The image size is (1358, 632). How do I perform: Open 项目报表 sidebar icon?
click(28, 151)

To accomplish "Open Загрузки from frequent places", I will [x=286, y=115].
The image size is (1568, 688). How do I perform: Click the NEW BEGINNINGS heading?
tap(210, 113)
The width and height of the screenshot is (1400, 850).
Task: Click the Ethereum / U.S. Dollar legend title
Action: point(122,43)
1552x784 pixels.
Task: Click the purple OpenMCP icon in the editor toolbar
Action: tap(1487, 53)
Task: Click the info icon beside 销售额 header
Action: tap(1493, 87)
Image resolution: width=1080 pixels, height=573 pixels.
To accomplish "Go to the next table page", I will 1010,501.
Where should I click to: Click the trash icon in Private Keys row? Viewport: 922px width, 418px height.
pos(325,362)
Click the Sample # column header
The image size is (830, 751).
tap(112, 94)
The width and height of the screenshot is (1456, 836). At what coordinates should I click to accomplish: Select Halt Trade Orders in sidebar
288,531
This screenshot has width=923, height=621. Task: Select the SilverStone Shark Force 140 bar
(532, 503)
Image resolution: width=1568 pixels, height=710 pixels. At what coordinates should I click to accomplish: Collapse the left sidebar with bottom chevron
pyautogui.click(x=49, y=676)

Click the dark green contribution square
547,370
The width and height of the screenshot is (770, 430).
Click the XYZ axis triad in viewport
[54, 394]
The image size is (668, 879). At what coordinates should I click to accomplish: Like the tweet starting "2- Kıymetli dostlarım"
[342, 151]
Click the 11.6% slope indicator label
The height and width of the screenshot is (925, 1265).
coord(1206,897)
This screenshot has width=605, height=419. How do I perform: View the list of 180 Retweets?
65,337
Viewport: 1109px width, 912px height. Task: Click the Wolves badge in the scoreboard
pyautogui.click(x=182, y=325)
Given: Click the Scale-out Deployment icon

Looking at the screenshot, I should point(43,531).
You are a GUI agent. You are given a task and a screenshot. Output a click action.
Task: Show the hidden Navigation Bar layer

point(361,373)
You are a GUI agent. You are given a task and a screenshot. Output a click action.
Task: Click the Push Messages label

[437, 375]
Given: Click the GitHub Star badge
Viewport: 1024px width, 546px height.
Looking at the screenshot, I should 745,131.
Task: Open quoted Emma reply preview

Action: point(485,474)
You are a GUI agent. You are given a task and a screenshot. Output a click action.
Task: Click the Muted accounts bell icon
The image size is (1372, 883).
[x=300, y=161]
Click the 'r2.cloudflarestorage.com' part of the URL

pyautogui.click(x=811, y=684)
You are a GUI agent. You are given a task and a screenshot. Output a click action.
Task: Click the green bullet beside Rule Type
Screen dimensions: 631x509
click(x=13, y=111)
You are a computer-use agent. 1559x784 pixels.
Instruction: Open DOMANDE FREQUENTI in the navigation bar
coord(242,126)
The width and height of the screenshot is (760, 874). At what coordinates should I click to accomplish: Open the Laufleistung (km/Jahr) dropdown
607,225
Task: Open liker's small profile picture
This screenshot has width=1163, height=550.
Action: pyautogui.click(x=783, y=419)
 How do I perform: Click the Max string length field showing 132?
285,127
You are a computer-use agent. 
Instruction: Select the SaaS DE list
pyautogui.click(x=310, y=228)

★ ★ ★

| Stated problem |
Reproduce all of the rows above, changing "GUI agent" to "desktop agent" wherever it occurs and leaving the rest untouched.

| Final answer |
The image size is (1358, 632). How do I perform: Open 项目报表 sidebar icon?
click(28, 151)

To accomplish "Open Загрузки from frequent places", I will [x=286, y=115].
The image size is (1568, 688). How do I perform: Click the NEW BEGINNINGS heading?
tap(210, 113)
The width and height of the screenshot is (1400, 850).
Task: Click the Ethereum / U.S. Dollar legend title
Action: point(122,43)
1552x784 pixels.
Task: Click the purple OpenMCP icon in the editor toolbar
Action: tap(1487, 53)
Task: Click the info icon beside 销售额 header
Action: tap(1493, 87)
Image resolution: width=1080 pixels, height=573 pixels.
To accomplish "Go to the next table page", I will 1010,501.
Where should I click to: Click the trash icon in Private Keys row? Viewport: 922px width, 418px height.
pos(325,362)
Click the Sample # column header
The image size is (830, 751).
tap(112, 94)
The width and height of the screenshot is (1456, 836). At what coordinates should I click to accomplish: Select Halt Trade Orders in sidebar
288,531
This screenshot has width=923, height=621. Task: Select the SilverStone Shark Force 140 bar
(532, 503)
Image resolution: width=1568 pixels, height=710 pixels. At what coordinates should I click to accomplish: Collapse the left sidebar with bottom chevron
pyautogui.click(x=49, y=676)

Click the dark green contribution square
547,370
The width and height of the screenshot is (770, 430).
Click the XYZ axis triad in viewport
[54, 394]
The image size is (668, 879). At what coordinates should I click to accomplish: Like the tweet starting "2- Kıymetli dostlarım"
[342, 151]
Click the 11.6% slope indicator label
The height and width of the screenshot is (925, 1265).
coord(1206,897)
This screenshot has width=605, height=419. How do I perform: View the list of 180 Retweets?
65,337
Viewport: 1109px width, 912px height. Task: Click the Wolves badge in the scoreboard
pyautogui.click(x=182, y=325)
Given: Click the Scale-out Deployment icon

Looking at the screenshot, I should point(43,531).
You are a desktop agent. You are given a task and a screenshot. Output a click action.
Task: Show the hidden Navigation Bar layer

point(361,373)
You are a desktop agent. You are given a task and a screenshot. Output a click action.
Task: Click the Push Messages label

[437, 375]
Given: Click the GitHub Star badge
Viewport: 1024px width, 546px height.
Looking at the screenshot, I should 745,131.
Task: Open quoted Emma reply preview

Action: point(485,474)
You are a desktop agent. You are given a task and a screenshot. Output a click action.
Task: Click the Muted accounts bell icon
The image size is (1372, 883).
[x=300, y=161]
Click the 'r2.cloudflarestorage.com' part of the URL

pyautogui.click(x=811, y=684)
You are a desktop agent. You are given a task and a screenshot. Output a click action.
Task: Click the green bullet beside Rule Type
Screen dimensions: 631x509
click(x=13, y=111)
You are a computer-use agent. 1559x784 pixels.
Instruction: Open DOMANDE FREQUENTI in the navigation bar
coord(242,126)
The width and height of the screenshot is (760, 874). At what coordinates should I click to accomplish: Open the Laufleistung (km/Jahr) dropdown
607,225
Task: Open liker's small profile picture
This screenshot has width=1163, height=550.
Action: pyautogui.click(x=783, y=419)
 How do I perform: Click the Max string length field showing 132?
285,127
You are a computer-use agent. 
Instruction: Select the SaaS DE list
pyautogui.click(x=310, y=228)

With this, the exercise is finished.